▶ [Problem statement]
Restate only the tail of the data below, starting at the line that contains "The width and height of the screenshot is (930, 527)." and including the last line, word for word.

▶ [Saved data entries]
[Start of section]

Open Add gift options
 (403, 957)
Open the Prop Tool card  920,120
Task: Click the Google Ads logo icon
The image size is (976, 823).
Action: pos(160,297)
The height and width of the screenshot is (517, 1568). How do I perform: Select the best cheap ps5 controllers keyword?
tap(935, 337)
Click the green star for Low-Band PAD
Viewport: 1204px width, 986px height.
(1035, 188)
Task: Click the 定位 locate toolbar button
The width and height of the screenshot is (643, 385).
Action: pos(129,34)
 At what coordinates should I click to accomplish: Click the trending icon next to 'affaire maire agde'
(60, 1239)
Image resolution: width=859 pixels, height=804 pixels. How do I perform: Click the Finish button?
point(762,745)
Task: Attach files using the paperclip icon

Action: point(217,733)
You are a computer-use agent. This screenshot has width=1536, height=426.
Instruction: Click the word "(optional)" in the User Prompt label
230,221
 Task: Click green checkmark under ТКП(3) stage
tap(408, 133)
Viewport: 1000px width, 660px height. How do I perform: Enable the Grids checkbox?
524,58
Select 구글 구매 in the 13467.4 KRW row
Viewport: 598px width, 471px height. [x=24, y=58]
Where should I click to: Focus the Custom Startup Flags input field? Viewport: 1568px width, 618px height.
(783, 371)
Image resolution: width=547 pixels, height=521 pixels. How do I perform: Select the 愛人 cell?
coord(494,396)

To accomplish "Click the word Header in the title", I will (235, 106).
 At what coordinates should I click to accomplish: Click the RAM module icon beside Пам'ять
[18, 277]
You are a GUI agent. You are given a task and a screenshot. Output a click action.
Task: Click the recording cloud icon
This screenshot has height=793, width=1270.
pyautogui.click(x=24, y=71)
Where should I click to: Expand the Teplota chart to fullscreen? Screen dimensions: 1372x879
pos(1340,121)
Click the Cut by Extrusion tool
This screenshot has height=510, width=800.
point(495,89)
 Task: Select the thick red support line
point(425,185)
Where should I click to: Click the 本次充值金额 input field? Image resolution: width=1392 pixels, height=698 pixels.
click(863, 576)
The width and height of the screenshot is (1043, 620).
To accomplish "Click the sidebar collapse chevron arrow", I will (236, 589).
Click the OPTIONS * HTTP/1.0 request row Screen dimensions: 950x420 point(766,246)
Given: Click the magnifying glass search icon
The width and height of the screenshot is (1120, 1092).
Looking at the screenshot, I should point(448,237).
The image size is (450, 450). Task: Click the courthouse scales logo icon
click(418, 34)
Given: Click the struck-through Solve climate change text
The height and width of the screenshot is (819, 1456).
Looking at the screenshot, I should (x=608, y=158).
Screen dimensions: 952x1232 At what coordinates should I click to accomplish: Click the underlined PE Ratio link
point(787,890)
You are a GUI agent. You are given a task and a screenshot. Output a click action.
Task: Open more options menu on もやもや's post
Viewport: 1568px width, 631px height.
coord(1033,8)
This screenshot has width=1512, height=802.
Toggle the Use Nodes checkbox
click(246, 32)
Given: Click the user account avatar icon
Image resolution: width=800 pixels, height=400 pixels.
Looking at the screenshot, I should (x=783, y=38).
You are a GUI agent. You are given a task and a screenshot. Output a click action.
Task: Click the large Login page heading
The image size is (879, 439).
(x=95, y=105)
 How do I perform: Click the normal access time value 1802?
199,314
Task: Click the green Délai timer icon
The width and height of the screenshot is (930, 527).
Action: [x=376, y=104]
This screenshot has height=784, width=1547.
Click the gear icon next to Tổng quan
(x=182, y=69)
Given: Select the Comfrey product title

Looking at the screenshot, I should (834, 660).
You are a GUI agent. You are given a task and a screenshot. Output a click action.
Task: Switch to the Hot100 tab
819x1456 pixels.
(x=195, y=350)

[End of section]

▶ [Your solution]
The width and height of the screenshot is (930, 527).
Action: [x=376, y=104]
This screenshot has height=784, width=1547.
Click the gear icon next to Tổng quan
(x=182, y=69)
Given: Select the Comfrey product title

Looking at the screenshot, I should (834, 660).
You are a GUI agent. You are given a task and a screenshot. Output a click action.
Task: Switch to the Hot100 tab
819x1456 pixels.
(x=195, y=350)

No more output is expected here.